We appreciate the observation and acknowledge the need for a more balanced explanation.

  1. Clarifying Biomedical Results:
    • The biomedical domain exhibits relatively stable performance across dynamic and static datasets, as it is less affected by temporal variability.
    • While the CHROKNOW Prompt shows some improvement in this domain, its effectiveness appears more pronounced for unchanged objects. This may stem from the biomedical domain's low variability, which allows the model to focus on multi-temporal prompts without excessive interference.
  2. Variability Across Times:
    • In domains with high temporal variability (e.g., general knowledge), the CHROKNOW Prompt reduces ambiguity for unchanged objects to an extent but faces notable limitations for changed objects. These limitations likely arise from the inherent complexity of dynamic changes, which require more sophisticated temporal reasoning approaches beyond the current prompt design.

By addressing these limitations, our CHROKNOW Prompt suggests as an exploratory step toward handling temporal knowledge though it is not a complete solution.

Planned Action:

We explicitly added more explanations in Section 7 with suitable results in Figure 7, emphasizing how temporal variability impacts the effectiveness of our prompting method, which is reducing Partial Known by increasing Known category(completely known in all time frame).

评论

“The ChroKnowBench considers only changes on object while keeping subject and relation unchanged. How does it capture the change of relation between the subject and object?”

Our benchmark emphasizes object-level changes as the primary focus for measuring temporal knowledge dynamics. This decision reflects a balance between practical considerations and the methodological goals of ChroKnowBench. Below, we address this design choice in detail:

  1. Current Design and its Scope:

    • ChroKnowBench evaluates the ability of models to identify and align temporal knowledge for specific object-level changes at given time points.
    • For example:
      • Query 1: "In 2001, Zidane was a player at Real Madrid"
      • Query 2: "In 2010, Zidane was a coach"
      • These are treated as distinct evaluations to isolate how well the model reasons about object-level transformations while keeping the subject and relation fixed.

    This design captures significant, interpretable changes in knowledge over time while maintaining a structured and scalable evaluation process.

  2. Why Object-level Focus:

    • Scalability:
      • Tracking relational changes creates combinatorial complexity in subject-relation-object triples. Object-level focus ensures scalability and clarity.
    • Precision:
      • Object changes capture nuanced updates (e.g., roles, affiliations) better than relation changes, which are often binary (e.g., “is a player” → “is not a player”).
    • Flexibility:
      • Unlike Temporal Knowledge Graphs which may overlook fine-grained changes in individual knowledge, our object-centered approach avoids rigid relation constraints, enabling precise and interpretable evaluations.

Planned Action:

We expanded our discussion in Introduction, Section 3, Appendix A.3.2 and A.3.3 to explain the rationale behind our focus on temporal knowledge along with sufficient comparison.

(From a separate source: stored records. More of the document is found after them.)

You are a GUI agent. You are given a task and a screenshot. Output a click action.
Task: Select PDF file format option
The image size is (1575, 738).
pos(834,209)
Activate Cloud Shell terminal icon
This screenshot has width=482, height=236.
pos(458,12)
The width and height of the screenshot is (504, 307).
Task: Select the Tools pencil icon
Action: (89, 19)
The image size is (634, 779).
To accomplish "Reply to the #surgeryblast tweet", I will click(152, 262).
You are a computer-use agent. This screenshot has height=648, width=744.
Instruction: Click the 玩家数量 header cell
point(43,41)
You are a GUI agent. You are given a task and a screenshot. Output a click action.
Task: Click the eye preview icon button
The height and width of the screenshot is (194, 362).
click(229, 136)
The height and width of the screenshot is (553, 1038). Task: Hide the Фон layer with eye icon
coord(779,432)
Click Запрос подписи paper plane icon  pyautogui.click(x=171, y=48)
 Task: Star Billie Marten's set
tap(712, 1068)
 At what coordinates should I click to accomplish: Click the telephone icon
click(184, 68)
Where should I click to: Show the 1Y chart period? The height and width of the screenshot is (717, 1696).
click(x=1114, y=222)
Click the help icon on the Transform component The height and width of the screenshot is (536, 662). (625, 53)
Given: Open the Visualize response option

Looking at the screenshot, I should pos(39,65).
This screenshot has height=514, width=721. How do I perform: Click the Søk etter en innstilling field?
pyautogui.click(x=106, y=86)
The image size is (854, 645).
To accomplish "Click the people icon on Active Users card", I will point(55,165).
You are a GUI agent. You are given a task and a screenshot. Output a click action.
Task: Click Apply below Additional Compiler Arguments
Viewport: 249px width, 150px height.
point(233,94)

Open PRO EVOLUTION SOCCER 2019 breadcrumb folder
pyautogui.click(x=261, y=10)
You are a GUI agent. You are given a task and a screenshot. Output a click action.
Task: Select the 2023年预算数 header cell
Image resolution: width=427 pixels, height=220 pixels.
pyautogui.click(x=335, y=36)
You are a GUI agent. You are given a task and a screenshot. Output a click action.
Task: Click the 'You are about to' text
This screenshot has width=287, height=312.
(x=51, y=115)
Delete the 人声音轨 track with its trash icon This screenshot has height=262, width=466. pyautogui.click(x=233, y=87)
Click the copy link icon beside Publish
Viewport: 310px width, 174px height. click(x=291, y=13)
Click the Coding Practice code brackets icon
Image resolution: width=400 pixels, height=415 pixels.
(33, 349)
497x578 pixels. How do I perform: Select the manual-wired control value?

“It is hard to interpret these results; suggest using the same y-axis range.”

We understand the concern and agree that consistent y-axis ranges would improve the interpretability of the figures.

Planned Action:

  1. We separated same kind of simple line plot into three different kind of plots for its own purpose: heatmap for checking each model’s performance in temporal-wise analysis, spider plot for verifying effect of template in each type of dataset, and bar plot for object changes in dataset in the purpose of detail analysis. Each Figure 2, 3 and additional 4 represents each domain, which becomes more easy as all Figure has same form.
  2. Annotations highlighting key trends and variations added to aid interpretation in Section 5 and corresponding analysis in the Appendix.

“What does this mean: models show reduced knowledge in multiple-choice question answering (MCQA) settings, highlighting the impact of formatting and prompting on temporal abilities?”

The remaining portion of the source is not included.